Mickey ScottBey Jones, an anti-racist organizer, has written about real, deep, transformative relationships with perhaps a surprising metaphor.  Deep, transformative relationships are the kind I hope we’d agree we ought to be striving to create here, and we might think of them as cool and comforting, soothing and supportive.  Yet Mickey ScottBey Jones wrote:

[R]elationship is the sandpaper that wears away our resistance to change. Relationship is the abrasion that agitates enough to make a way forward … it smooths the way for the sacred, even as it rubs us raw.

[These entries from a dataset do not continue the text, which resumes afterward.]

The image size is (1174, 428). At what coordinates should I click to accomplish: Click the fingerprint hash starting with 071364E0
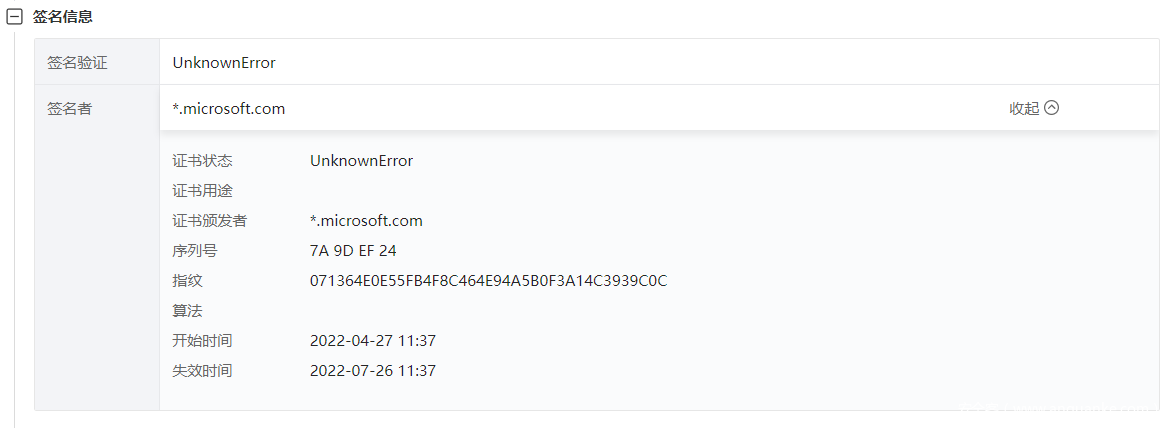488,280
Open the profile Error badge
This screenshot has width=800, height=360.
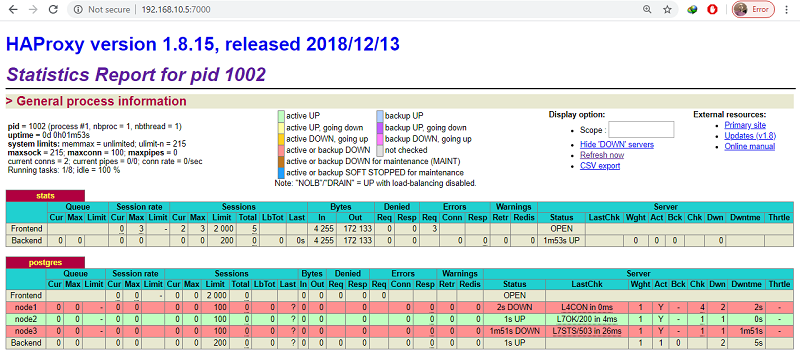coord(753,10)
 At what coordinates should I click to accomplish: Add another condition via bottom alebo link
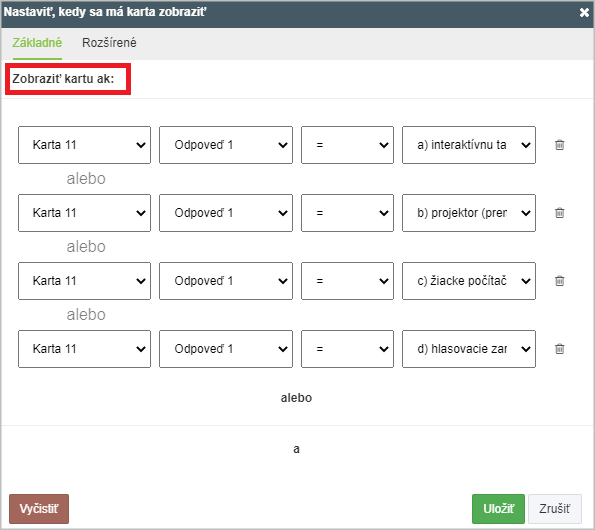point(296,398)
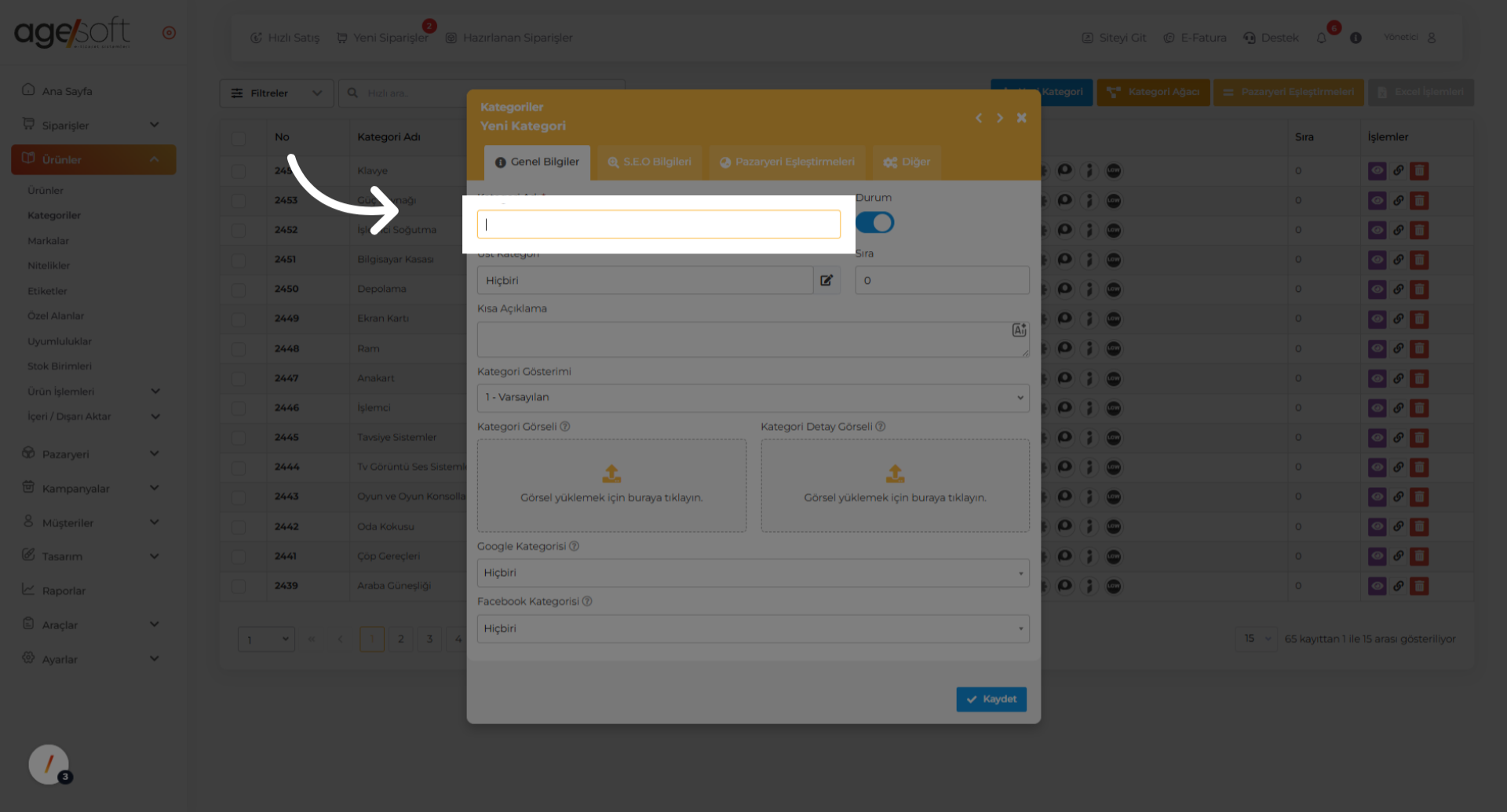Open the Pazaryeri Eşleştirmeleri tab
This screenshot has height=812, width=1507.
[786, 162]
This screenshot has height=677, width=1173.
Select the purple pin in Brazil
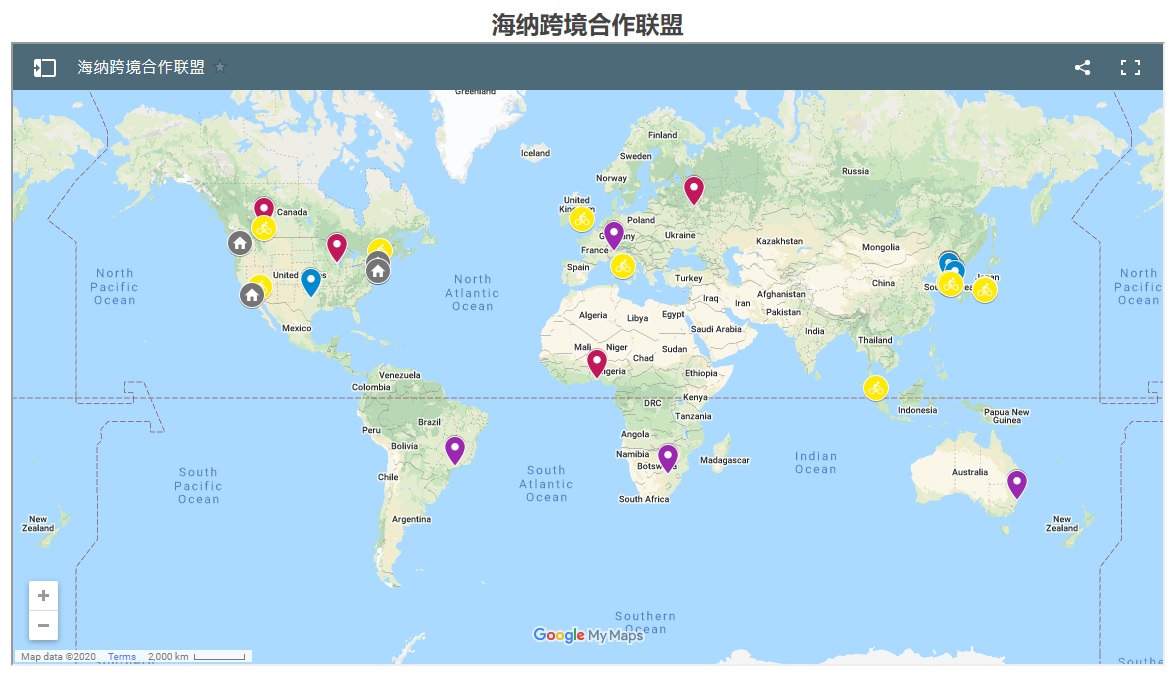(x=455, y=448)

Relationship is the sandpaper of life.

We are being offered an opportunity – again, as individuals and as a community – to ask ourselves deep and fundamental questions about our faith tradition, our own faith, the purpose of this community (and others like it), and about the meaning of our membership in it.  At its best, a faith community offers us an opportunity to discover the way into our fullness, an opportunity to truly bloom.  In our faith tradition we are challenged to discover that way for ourselves, and to keep discovering new dimensions of that “way,” so that our blooming can become ever more beautiful and fragrant.

For me, the most important question in all of this is whether we will make good use of this opportunity.  The question to that is something that only you, and all of us together, can answer.

[The Parting Words were the well-known quotation about question by Rainer Maria Rilke from Letters to a Young Poet.  They are well worth remembering in just about any times, be they … interesting … or not.]